Como o status econômico pode afetar a fisiologia de uma pessoa? Diria que de duas formas. Uma delas é que pessoas com maior nível de instrução são mais ativas fisicamente, menos propensas a fumar e a se tornarem obesas, entre outros hábitos saudáveis. Então, com a educação, as habilidades e o conhecimento, você tem a atitude de controlar a sua vida e pensar no futuro. Tem o luxo de planejar o futuro. Em Glasgow, a expectativa de vida para os homens mais pobres é de 54 anos, enquanto os moradores mais ricos vivem até os 82 anos. Uma diferença de 28 anos. Há um exemplo de um conhecido em Glasgow que disse: “Eu não tenho plano de pensão para quando eu me aposentar”. Ao perguntar por que não, ele disse saber que não viveria tanto tempo. Se eu pensar que todo mundo ao meu redor morre aos 54 anos, por que vou ligar para parar de fumar, limitar o consumo de bebida ou o consumo de calorias? Ao olhar para as causas de morte em Glasgow, nós vemos que muitas têm a ver com drogas, envenenamento, suicídio e mortes violentas — são todas causas psicossociais. E essa é a outra forma. Em outras palavras, as pessoas sentem-se estressadas. Elas não têm o controle de suas próprias vidas e abusam de drogas e de álcool. Se por um lado, há um comportamento de risco, por outro há os causados por estresse, que também têm um efeito claro em relação à biologia.

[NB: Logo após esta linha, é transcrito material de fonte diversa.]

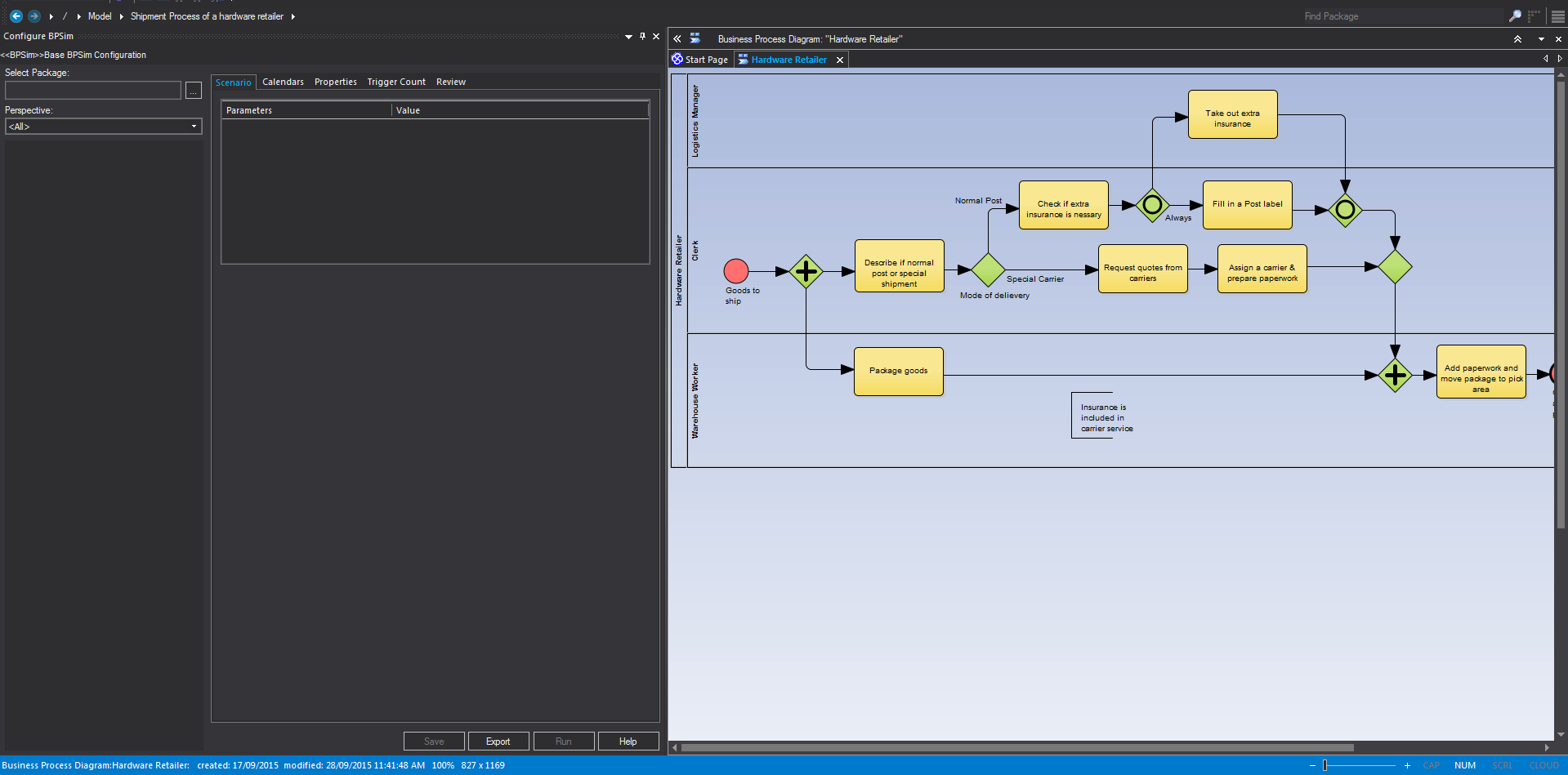Click the red Goods to ship start event

[735, 271]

Como a crise financeira mundial pode afetar as pessoas nesse sentido? De várias formas, em alguns países a qualidade de vida caiu. Nos últimos 12 meses, a inflação subiu cerca de 5% e os salários cresceram 1,2%. Ou seja, as pessoas ficaram quase 4% mais pobres somente neste ano. A crise financeira significa que as pessoas sentem-se pobres, elas estão pobres e as desigualdades aumentam. Não apenas nas áreas econômica e social, mas também na saúde.
Como evitar esse cenário? Existem algumas recomendações. Investir no desenvolvimento da primeira infância, em educação, garantir o emprego e condições de trabalho, ter o mínimo de dinheiro para sobreviver, acesso à saúde e prevenção.
Como investir nesses fatores quando o problema é a falta de dinheiro? É uma questão de visão. Sabemos que para cada dólar gasto no desenvolvimento infantil, há um retorno de sete dólares. O que significa menos delinquência, menos crime, menos desemprego. É fato que não vai retornar amanhã, mas virá a longo prazo. O pensamento a curto prazo é extremamente perigoso para um governo. A crise financeira não pode ser uma desculpa para interromper o investimento em saúde. Você não pode parar de investir em desenvolvimento infantil e educação e justificar isso com a falta de dinheiro. Porque com isso viriam crises ainda piores. Não podemos arcar com isso.